Below are records; give the number of their lines that contain "computer", and only that number.

::: Study material :::

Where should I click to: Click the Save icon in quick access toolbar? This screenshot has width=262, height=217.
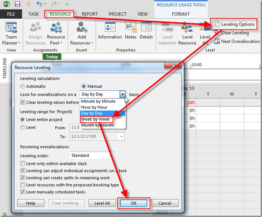click(x=17, y=4)
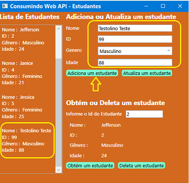Select Jessica entry in student list

(x=28, y=107)
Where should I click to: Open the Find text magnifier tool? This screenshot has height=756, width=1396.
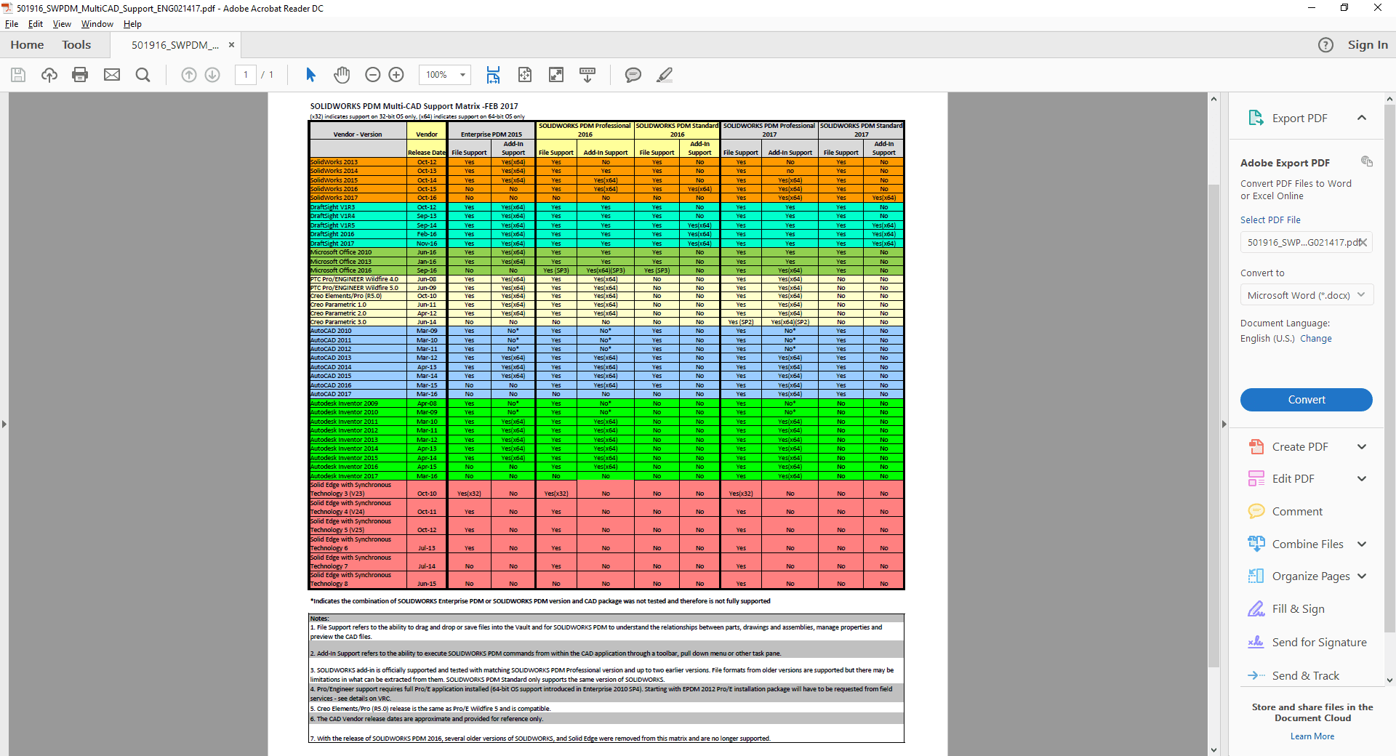143,75
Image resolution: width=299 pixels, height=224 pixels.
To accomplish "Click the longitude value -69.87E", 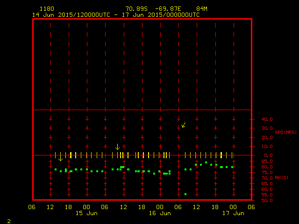I will pyautogui.click(x=169, y=9).
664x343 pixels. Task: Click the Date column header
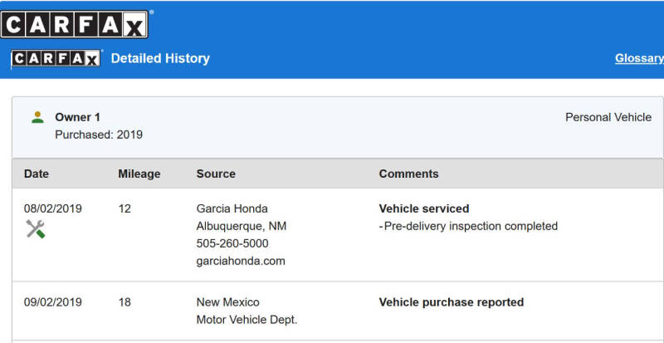click(x=37, y=174)
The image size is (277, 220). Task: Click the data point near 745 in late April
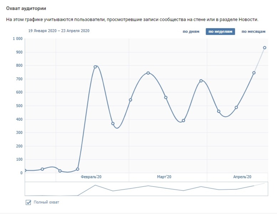[x=254, y=73]
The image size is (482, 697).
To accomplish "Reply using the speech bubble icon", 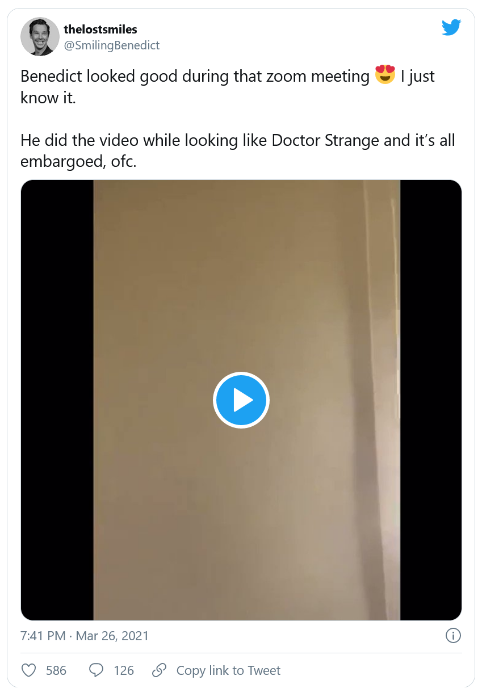I will 97,670.
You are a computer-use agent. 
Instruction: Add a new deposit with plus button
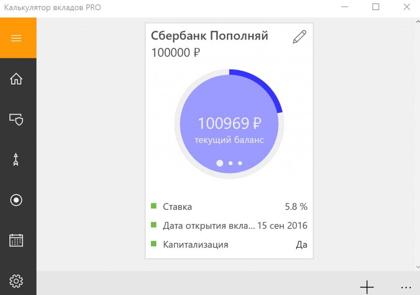pyautogui.click(x=367, y=287)
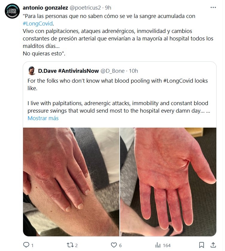
Task: Open the three-dot more options menu
Action: coord(213,7)
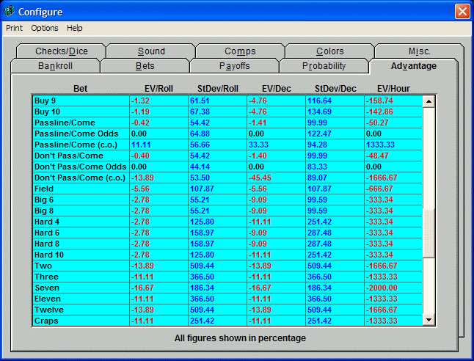Select the Colors tab
Image resolution: width=474 pixels, height=361 pixels.
tap(329, 51)
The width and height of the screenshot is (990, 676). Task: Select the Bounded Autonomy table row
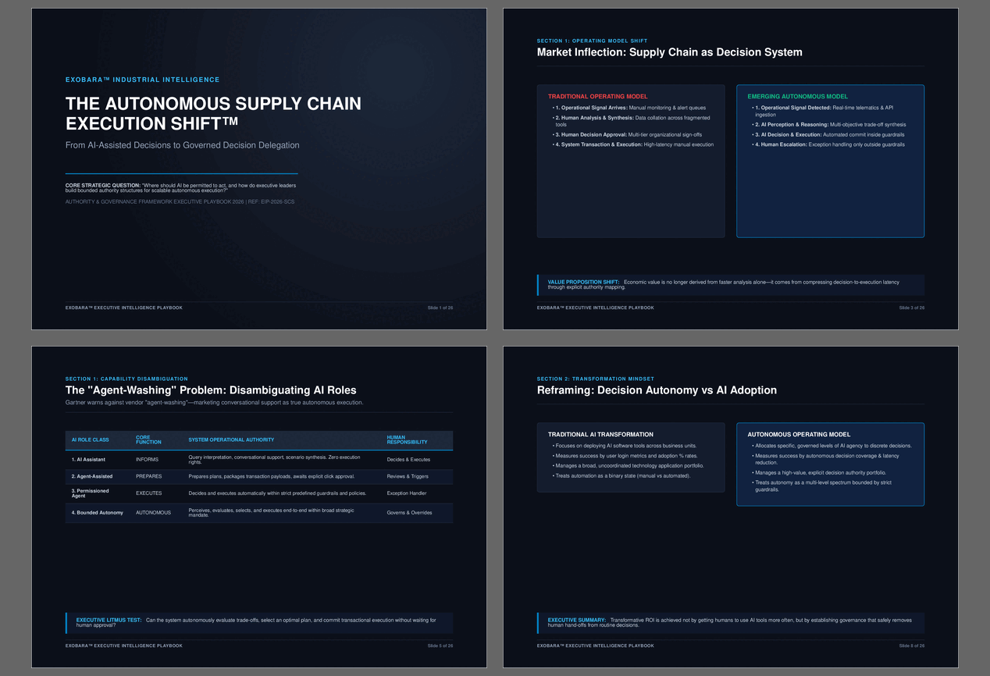(259, 513)
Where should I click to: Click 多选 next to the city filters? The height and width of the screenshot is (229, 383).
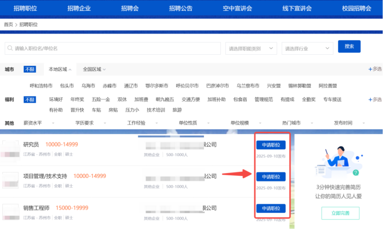click(x=375, y=69)
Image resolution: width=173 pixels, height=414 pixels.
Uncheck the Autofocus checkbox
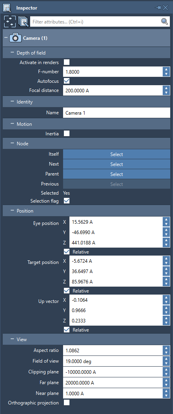coord(67,81)
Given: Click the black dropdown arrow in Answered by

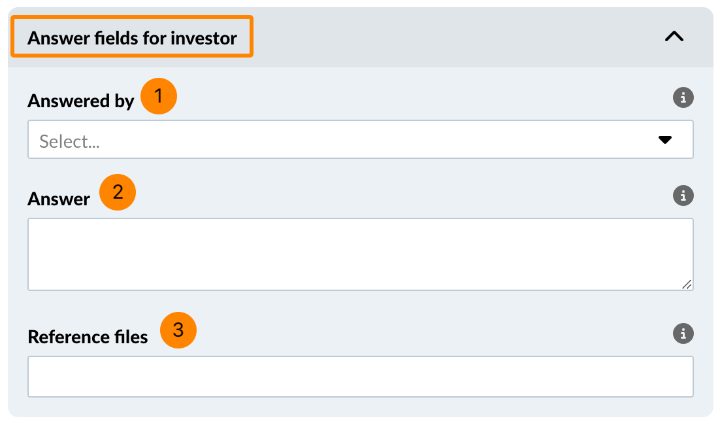Looking at the screenshot, I should click(665, 140).
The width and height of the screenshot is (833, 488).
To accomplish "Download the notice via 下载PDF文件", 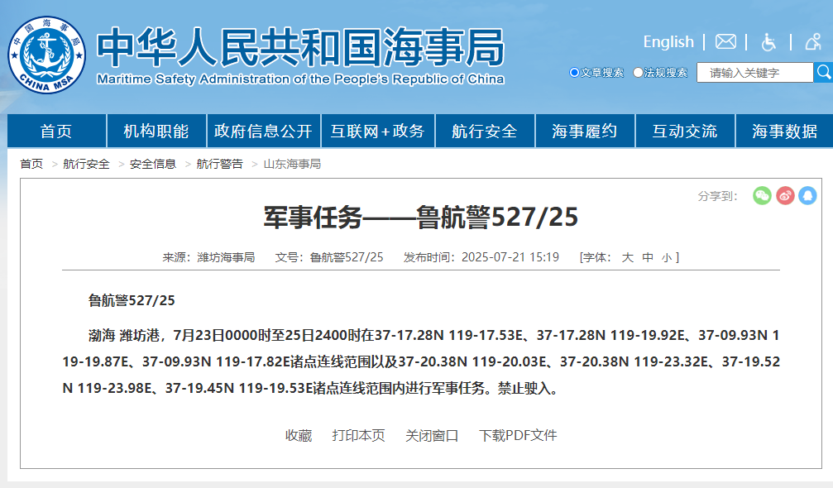I will (x=517, y=434).
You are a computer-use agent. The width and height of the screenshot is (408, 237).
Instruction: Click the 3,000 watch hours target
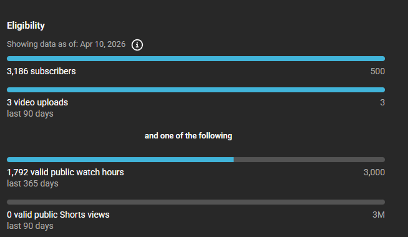tap(374, 172)
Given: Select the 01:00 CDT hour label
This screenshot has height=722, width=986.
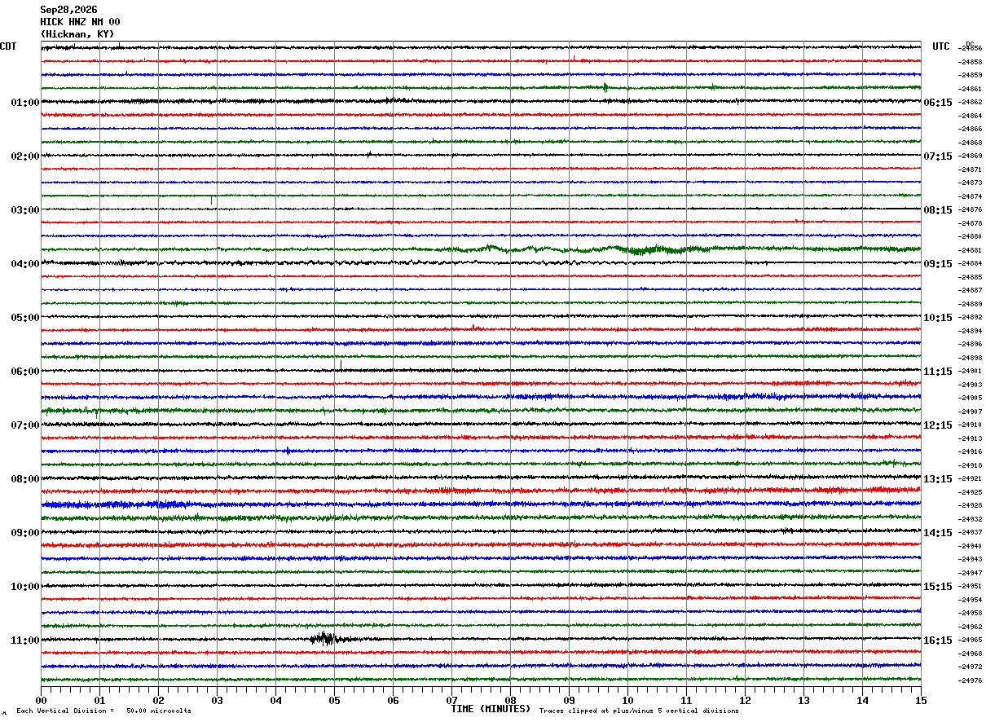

:::

■ Answer space ■
2